Four Steps to Getting Pregnant

(and what may go wrong )

Ovulation

Do you have regular, predictable cycles? Have you ever used an ovulation prediction kit? Do you ever have mild cramping or low back pain about the middle of your cycle? These are suggestions that you ovulate. The only thing that guarantees that you ovulate is pregnancy. But there are many things that may be preventing ovulation such as: scarring of the ovary from previous surgery, endometriosis or infection; abnormalities of one or more of your hormones; or maybe you are nearing the menopause, either normally or prematurely. If an ovulation problem is preventing you from becoming pregnant, there are medications available, that may allow you to overcome this obstacle.

Fertilization

Is your husband's functional sperm count adequate to allow sufficient opportunity for sperm to reach an egg? Is his sperm capable of fertilizing an egg and is your egg capable of allowing penetration by a sperm? These are the questions that must be answered to rule out a fertilization problem. If fertilization is the problem, you will need to resort to ART (Advanced Reproductive Technologies) also known as in vitro fertilization, to become pregnant.

Tubal Transport

Have you ever had a hysterosalpinogram? This a test to determine whether your tubes are open to allow passage of the sperm to the egg and transport of the fertilized embryo to the womb. Fertilization takes place in the farthest section of tube from the uterus and the tube must then transport the embryo to the uterus. This occurs over several days. If your tubes do not support this passage, surgery may correct the problem, or in vitro fertilization may be your best option to achieve pregnancy.

Implantation

About 4% of women who seek care for infertility are diagnosed with an implantation defect. The lining of the uterus has two specific features that are necessary for implantation. These can be thought of as "velcro" and "super-glue." If either of these components is missing, the embryo doesn't "stick" to the lining of the womb and you don't become pregnant. If you have not been pregnant, and all the other infertility causes have been ruled out, you may need to check into the possibility that your lining is missing one of these vital components. If, in fact, you are one of the 4% of infertility patients who is missing either the mucin (super-glue) or the integrins (velcro), testing and treatment are available to correct this problem.

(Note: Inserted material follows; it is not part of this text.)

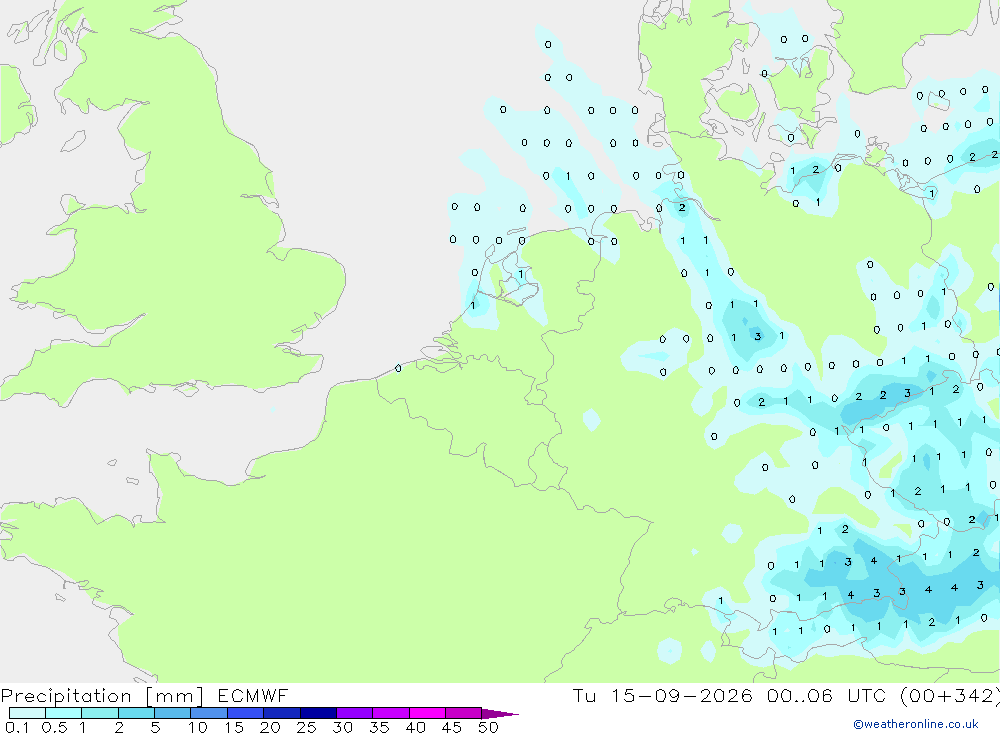Select the 40–45 mm magenta legend swatch
Screen dimensions: 1000x733
pyautogui.click(x=427, y=713)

Additional maladies that can cause an implantation failure are uterine fibroids or polyps, a septum, or some other entity within the cavity of the uterus that causes uterine deformation. A hysterosonogram or hysterosalpingogram will aid in detecting these abnormalities. These can be surgically corrected, making your uterine cavity more accommodating to implantation.

The Number One Predictor of Success

There is no single factor which is totally predictive of success. However, if one had to choose the factor exerting the greatest influence, it would be female age.